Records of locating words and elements
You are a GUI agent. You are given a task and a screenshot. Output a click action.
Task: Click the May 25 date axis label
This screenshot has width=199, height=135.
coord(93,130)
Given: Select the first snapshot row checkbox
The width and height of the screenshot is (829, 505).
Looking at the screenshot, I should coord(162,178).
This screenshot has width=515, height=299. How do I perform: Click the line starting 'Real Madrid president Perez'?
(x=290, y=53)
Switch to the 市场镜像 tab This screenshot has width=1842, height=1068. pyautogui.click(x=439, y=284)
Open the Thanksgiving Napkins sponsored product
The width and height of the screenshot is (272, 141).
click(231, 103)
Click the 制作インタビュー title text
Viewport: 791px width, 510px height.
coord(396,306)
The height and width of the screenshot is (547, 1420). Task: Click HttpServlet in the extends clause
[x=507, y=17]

* * *

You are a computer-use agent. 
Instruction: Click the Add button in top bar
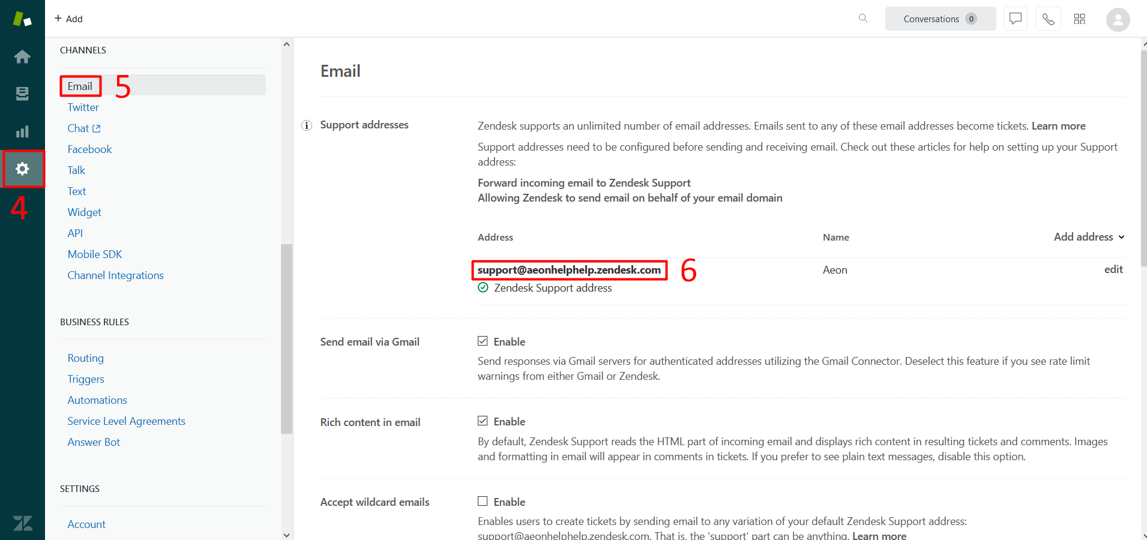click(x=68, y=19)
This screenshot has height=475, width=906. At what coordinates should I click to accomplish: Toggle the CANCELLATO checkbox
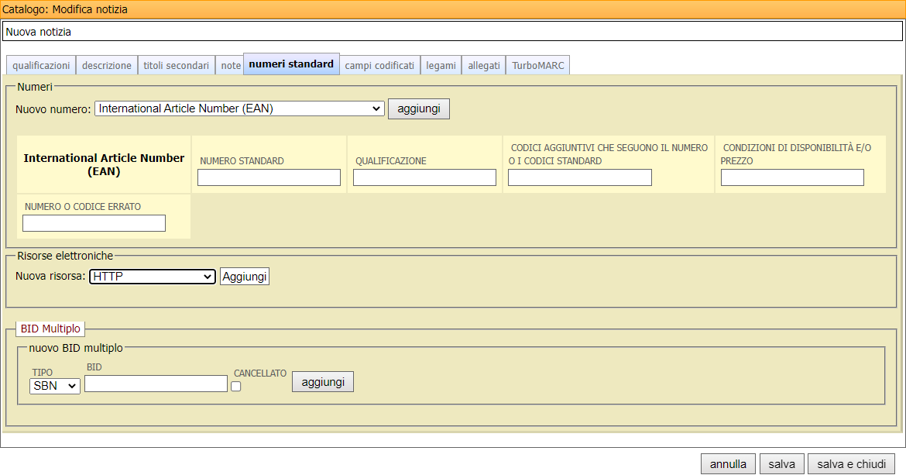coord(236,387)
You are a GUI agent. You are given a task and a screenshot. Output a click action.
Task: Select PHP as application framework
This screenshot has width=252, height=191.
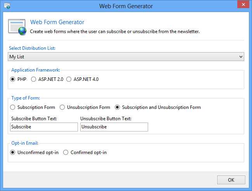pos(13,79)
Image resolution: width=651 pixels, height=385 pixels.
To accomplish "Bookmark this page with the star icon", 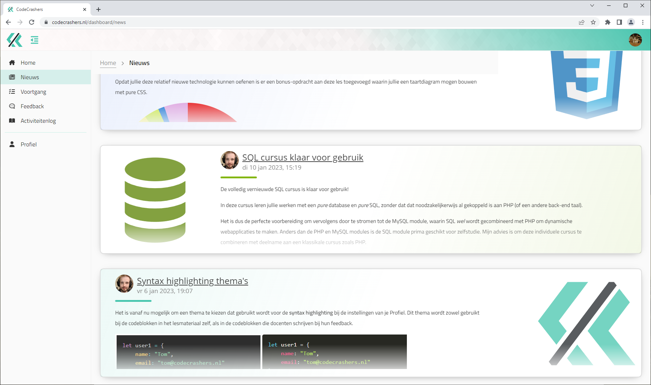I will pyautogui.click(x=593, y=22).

--

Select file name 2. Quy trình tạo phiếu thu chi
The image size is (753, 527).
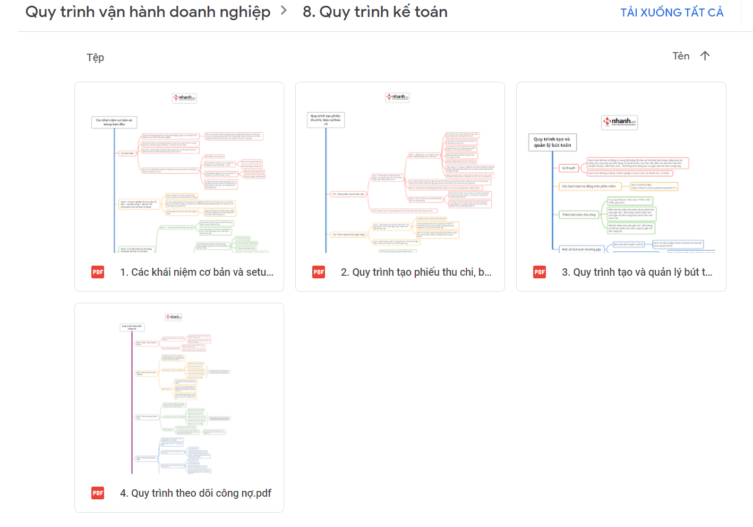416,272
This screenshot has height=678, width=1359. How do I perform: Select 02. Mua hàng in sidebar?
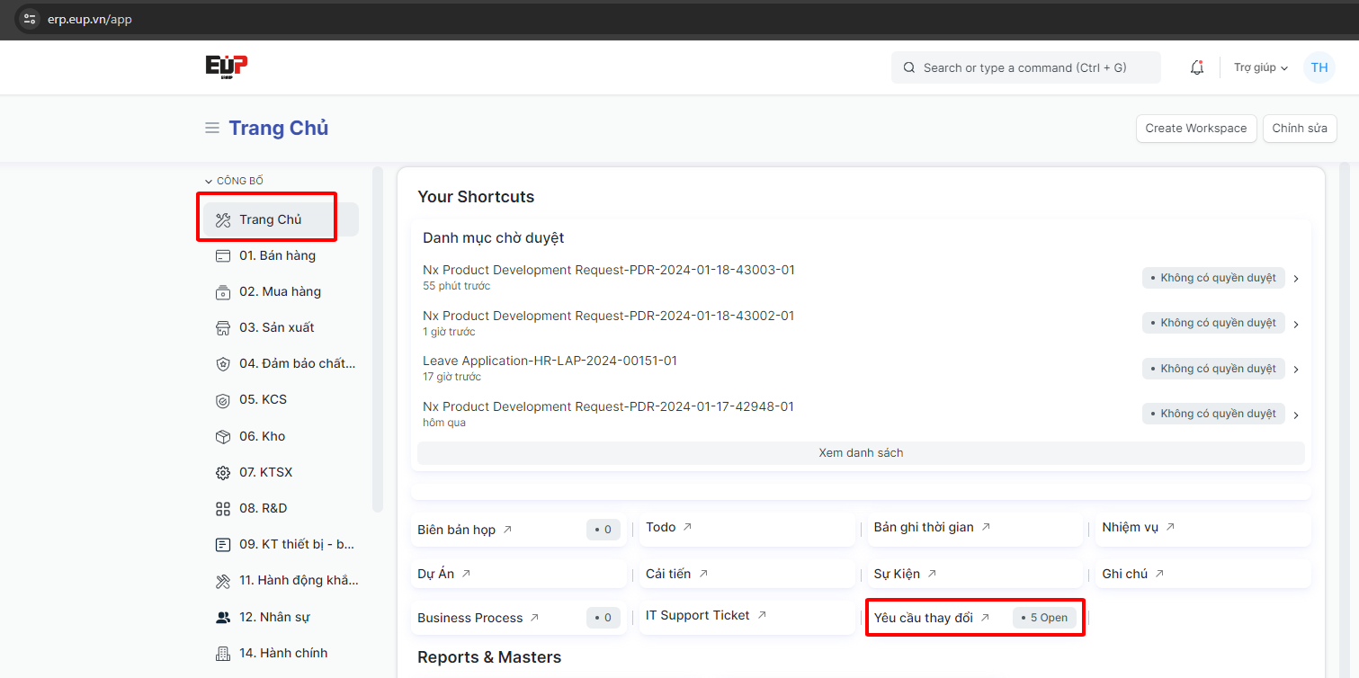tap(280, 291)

■ **PROBLEM REQUIREMENTS**
Update the lines starting at the one containing "The height and" and ending at the one containing "[x=507, y=17]", replacing "HttpServlet" with "GenericServlet" and leaving everything else unchanged.

■ **RESPONSE FOR THIS EXERCISE**
The height and width of the screenshot is (547, 1420). Task: Click GenericServlet in the extends clause
[x=507, y=17]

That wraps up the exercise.